I trigliceridi sono grassi presenti nel sangue che svolgono un ruolo cruciale come riserva di energia. Tuttavia, quando i loro livelli superano determinati valori, possono rappresentare un rischio per la salute. La cardiologa Leonarda Galiuto docente associata alla Sapienza Università di Roma spiega come l’alimentazione e lo stile di vita possano influenzare significativamente i livelli di trigliceridi.
Scoprire di avere i trigliceridi alti può essere preoccupante, ma con le giuste scelte è possibile gestire efficacemente questa condizione. I trigliceridi sono grassi che il fegato produce per immagazzinare energia non utilizzata immediatamente. Valori inferiori a 150 mg/dL sono considerati normali, mentre tra 150 e 199 mg/dL si entra nella fascia borderline. Tra 200 e 499 mg/dL i trigliceridi sono considerati alti, e oltre 500 mg/dL la situazione richiede particolare attenzione.
L’importanza di una dieta equilibrata
La dottoressa Galiuto sottolinea che una dieta equilibrata è fondamentale per mantenere i trigliceridi sotto controllo. Non si tratta semplicemente di eliminare i grassi dalla dieta, ma di fare scelte consapevoli. Gli zuccheri semplici, le farine raffinate e l’alcol sono tra i principali nemici dei trigliceridi. Il fegato, infatti, trasforma gli zuccheri non utilizzati in trigliceridi, che vengono poi accumulati come riserva energetica.
Per ridurre i trigliceridi, è importante limitare il consumo di dolci, merendine, biscotti, bevande zuccherate e succhi confezionati. Anche il pane bianco, il riso raffinato e la pasta non integrale, se consumati in eccesso, possono contribuire all’aumento dei trigliceridi. La soluzione? Preferire cereali integrali, ricchi di fibre, che rallentano l’assorbimento dei nutrienti.
Alimenti consigliati e da evitare
La frutta può essere consumata, ma con moderazione. Due o tre porzioni al giorno sono sufficienti, privilegiando mele, pere e frutti di bosco. Le varietà molto dolci, come uva, fichi e banane mature, vanno limitate. A colazione, lo yogurt greco o il kefir con fiocchi d’avena e una piccola quantità di frutta secca sono ottime scelte. A pranzo, cereali integrali, verdure e fonti proteiche magre come pesce, pollo o legumi. A cena, pesce, carne bianca o legumi abbinati a verdure e una piccola quantità di pane integrale.
Il pesce azzurro, come sardine, alici e sgombro, è particolarmente consigliato per il suo contenuto di acidi grassi Omega-3. Anche l’olio extravergine di oliva è un grasso da privilegiare, insieme alla frutta secca a guscio come noci e mandorle.
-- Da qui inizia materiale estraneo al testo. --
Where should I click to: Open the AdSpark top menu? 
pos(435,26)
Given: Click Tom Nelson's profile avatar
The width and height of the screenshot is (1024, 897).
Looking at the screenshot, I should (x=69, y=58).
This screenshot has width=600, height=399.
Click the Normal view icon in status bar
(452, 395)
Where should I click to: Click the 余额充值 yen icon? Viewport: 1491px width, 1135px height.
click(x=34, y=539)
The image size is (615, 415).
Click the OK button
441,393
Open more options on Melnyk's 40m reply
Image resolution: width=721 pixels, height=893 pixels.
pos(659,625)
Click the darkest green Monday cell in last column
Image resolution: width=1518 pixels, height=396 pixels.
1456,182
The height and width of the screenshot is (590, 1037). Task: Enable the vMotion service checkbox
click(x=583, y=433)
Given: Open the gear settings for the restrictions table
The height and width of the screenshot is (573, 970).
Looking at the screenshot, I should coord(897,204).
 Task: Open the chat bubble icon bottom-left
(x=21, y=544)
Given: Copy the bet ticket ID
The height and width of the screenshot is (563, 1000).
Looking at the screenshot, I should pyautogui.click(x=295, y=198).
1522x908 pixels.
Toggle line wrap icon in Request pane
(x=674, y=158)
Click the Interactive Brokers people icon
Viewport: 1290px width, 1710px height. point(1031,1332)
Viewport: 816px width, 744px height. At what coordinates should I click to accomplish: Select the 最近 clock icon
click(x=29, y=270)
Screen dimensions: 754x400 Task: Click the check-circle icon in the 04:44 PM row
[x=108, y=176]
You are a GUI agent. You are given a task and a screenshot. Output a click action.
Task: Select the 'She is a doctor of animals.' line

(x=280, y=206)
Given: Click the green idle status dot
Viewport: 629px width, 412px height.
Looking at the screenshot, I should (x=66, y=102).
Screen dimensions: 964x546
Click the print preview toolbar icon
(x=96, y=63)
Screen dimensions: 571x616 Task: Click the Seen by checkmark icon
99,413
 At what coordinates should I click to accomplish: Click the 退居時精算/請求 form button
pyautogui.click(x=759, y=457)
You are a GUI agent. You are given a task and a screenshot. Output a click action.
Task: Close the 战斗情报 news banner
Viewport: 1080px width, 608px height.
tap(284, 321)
L’alcol, invece, dovrebbe essere sospeso o drasticamente ridotto, così come fritti, insaccati e formaggi grassi.
Stile di vita e abitudini quotidiane
L’alimentazione è solo una parte della strategia per mantenere i trigliceridi sotto controllo. Anche le abitudini quotidiane giocano un ruolo cruciale. Bere acqua a sufficienza, evitare le bevande zuccherate, gestire lo stress e cenare almeno tre ore prima di andare a letto sono comportamenti che possono fare la differenza. Tè e infusi non zuccherati possono sostituire bibite e succhi confezionati.
La risposta ai cambiamenti dello stile di vita può essere significativa, ma valori particolarmente elevati richiedono sempre una valutazione medica. Soprattutto quando i trigliceridi superano i 500 mg/dL affidarsi esclusivamente a modifiche alimentari senza un confronto con il proprio medico può significare sottovalutare una condizione che necessita di attenzione specifica.